Taking Part In the Process of Creation

Spring        Waning Seed Moon

Friend Bill Schmidt passed these quotation on, sent to him by a friend.  I like the Hawthorne quote a lot because it captures an elusive feeling I often have when walking the grounds.

bloodrootSpring has returned.  The Earth is like a child that knows poems.
Rainer Maria


I used to visit and revisit it a dozen times a day, and stand in deep contemplation over my vegetable progeny with a love that nobody could share or conceive of who had never taken part in the process of creation.

It was one of the most bewitching sights in the world to observe a hill of beans thrusting aside the soil, or a row of early peas just peeping forth sufficiently to trace a line of delicate green.
Nathaniel Hawthorne


Hawthorne captures in the concrete this more abstract idea from Thomas Berry:   “Gardening is an active participation in the deepest mysteries of the universe.”

As I thought about these quotes, this jumped out:  Want to live like they did 10,000 years ago?  Put in a garden. If it was good enough for the neolithic revolution, it’s good enough for me.

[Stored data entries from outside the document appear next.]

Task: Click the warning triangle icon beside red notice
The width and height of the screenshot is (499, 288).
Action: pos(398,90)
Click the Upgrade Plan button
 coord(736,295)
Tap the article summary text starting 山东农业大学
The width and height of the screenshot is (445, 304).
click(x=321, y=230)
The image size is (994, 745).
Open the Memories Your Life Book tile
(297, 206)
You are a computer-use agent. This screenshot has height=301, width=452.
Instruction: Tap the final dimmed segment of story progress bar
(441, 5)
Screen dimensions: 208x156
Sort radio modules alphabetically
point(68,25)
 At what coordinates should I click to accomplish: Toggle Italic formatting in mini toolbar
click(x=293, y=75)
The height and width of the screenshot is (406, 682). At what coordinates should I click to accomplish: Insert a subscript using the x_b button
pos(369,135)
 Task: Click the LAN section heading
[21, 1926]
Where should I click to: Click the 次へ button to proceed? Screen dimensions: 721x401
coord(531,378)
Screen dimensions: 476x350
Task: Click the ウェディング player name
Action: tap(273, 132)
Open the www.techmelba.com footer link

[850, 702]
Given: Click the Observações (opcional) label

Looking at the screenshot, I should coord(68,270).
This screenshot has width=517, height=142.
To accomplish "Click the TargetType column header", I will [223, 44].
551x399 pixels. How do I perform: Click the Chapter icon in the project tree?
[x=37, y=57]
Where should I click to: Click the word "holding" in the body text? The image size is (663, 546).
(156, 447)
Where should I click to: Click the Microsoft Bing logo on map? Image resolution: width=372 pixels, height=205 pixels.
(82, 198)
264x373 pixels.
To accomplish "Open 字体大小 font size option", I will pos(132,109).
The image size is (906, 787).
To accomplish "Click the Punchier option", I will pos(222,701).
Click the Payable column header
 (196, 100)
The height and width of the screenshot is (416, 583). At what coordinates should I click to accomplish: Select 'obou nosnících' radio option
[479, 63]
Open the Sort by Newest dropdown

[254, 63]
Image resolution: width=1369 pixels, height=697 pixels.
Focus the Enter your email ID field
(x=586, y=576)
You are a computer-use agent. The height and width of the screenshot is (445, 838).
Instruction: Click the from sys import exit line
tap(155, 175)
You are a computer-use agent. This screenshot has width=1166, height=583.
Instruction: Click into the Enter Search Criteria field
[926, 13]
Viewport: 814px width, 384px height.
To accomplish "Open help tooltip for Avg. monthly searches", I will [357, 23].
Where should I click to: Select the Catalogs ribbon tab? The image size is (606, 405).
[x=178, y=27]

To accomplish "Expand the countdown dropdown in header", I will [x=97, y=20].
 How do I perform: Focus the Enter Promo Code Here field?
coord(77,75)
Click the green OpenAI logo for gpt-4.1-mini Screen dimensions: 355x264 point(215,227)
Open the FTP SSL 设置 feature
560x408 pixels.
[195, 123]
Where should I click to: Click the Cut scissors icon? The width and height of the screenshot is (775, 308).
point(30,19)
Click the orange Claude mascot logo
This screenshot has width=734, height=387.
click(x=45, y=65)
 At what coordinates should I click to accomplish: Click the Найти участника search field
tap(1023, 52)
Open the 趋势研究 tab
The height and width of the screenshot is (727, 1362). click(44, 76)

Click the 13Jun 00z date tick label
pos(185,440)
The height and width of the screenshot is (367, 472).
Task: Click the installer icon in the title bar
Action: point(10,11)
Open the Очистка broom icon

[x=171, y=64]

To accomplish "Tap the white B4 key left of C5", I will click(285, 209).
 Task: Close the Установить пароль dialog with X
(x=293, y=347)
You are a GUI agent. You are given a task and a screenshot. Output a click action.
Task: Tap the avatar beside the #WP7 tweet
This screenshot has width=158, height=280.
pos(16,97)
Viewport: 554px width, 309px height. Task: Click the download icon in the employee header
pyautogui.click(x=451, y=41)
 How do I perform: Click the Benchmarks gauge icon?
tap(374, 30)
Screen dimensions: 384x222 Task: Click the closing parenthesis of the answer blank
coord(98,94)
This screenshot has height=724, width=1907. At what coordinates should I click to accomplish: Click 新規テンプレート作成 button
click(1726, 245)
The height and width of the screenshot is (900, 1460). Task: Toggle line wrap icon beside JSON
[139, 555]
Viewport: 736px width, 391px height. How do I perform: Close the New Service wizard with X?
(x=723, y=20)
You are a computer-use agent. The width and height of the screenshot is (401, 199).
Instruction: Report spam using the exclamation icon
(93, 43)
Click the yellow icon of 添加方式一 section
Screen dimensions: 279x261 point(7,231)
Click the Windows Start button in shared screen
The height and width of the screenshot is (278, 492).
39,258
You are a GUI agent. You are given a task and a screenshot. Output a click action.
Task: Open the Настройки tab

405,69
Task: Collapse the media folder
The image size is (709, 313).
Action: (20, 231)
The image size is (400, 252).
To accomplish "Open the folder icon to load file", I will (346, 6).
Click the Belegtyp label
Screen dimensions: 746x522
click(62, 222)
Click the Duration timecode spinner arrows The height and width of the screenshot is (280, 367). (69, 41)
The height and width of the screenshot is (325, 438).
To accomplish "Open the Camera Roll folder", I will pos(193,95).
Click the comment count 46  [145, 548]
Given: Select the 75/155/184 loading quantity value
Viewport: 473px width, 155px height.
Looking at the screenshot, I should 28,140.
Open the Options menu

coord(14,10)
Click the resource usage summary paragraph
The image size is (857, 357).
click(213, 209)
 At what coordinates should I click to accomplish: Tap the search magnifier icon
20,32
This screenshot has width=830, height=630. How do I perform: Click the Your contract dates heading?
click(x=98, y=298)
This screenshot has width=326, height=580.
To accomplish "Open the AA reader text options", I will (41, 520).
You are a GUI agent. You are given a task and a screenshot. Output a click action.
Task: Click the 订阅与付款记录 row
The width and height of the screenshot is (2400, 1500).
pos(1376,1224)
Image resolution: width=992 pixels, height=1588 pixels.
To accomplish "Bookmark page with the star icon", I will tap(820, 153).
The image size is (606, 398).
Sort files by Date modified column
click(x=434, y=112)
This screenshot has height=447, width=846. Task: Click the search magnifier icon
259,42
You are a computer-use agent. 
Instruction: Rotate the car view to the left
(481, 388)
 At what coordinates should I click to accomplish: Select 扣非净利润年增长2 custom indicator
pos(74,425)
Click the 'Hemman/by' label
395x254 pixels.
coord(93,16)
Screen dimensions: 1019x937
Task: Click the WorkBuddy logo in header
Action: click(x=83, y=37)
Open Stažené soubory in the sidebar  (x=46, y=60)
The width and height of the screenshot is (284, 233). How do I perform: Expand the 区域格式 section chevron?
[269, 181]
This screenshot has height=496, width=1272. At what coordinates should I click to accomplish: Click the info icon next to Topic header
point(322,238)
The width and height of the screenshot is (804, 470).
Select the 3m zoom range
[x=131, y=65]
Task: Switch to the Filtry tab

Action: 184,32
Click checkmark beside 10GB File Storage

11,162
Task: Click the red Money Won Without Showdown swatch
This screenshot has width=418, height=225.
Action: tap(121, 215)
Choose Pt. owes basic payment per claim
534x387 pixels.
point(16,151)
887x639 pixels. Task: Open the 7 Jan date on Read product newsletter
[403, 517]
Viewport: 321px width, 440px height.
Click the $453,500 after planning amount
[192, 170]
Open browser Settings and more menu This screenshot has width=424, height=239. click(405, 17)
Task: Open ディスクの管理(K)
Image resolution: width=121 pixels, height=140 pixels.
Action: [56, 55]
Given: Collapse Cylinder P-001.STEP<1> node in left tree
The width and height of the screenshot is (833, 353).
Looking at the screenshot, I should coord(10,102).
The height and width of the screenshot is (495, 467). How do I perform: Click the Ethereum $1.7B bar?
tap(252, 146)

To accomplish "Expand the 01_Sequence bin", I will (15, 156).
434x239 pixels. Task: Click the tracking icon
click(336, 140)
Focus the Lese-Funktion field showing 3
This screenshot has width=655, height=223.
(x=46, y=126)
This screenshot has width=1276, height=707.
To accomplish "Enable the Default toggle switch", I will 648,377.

We humans did not always tend to our gardens.  We stood up on two legs, dropped off body hair,  ran through savannahs, painted in caves and developed our gracile mind long before we realized seeds and plants went together.

Horticulture precedes agriculture and may again.  Latin hortus garden + cultura cultivation

Agriculture:  Middle English, from Middle French, from Latin agricultura, from ager field + cultura cultivation.

We worked small plots, or gardens, before the advent of fields or large scale cultivation.  I have a book in my library that I’ve not read (ok, I have a lot of books in my library I’ve not read), but this one has the title Human Scale.  Horticulture is human scale cultivation; agriculture is large scale cultivation.

As I’ve thought back over my life, I’ve noticed a common thread in many of the things I’ve done and co-operative efforts to which I’ve given energy:  they are an attempt to wrest human scale decision making authority and human scale work back from impersonal bureaucracies or larger scale political and economic entities.  Horticulture fits.

It fits in particular because it is a very old, but modern human defining act.  Along with art, hunting, gathering and living in families, it is one of the oldest of human activities.  We stay with it for far more than the pragmatic purpose of growing food, though that can be a primary purpose.  Hawthorne got it; we garden because we take part in the process of creation.

We plant the seeds, just as they did long ago, perhaps after having scratched the earth with a sharp stick.  Then, as Hawthorne writes we go out to see what, if anything, has happened since we were there last.

Yesterday I walked the whole of our tended beds.  The poplar trees moved last fall are still alive.  Two young oaks that looked good last year became deer or rabbit food, gnawed right down to the sliced garden hose I used to cover their base.  Oh, well.  The fruit trees I think are alive though I’ve not gone through a winter with them and don’t know them as well as some others.

The garlic had not come up and it had by this time last year.  That made me sad.  This year I planted cloves from last year’s crop.  Did I do something wrong?  Impatient I dug with a finger into the still cold soil.  There, an inch or so below the surface, maybe two, was a pale lance of garlic headed for the surface.  Relief.

This week cold weather plants need to go in the soil.  The daffodils and tulips have begun to be well above the surface.  The garden has begun to awaken, but it’s still a bit sleepy.  Easy to understand.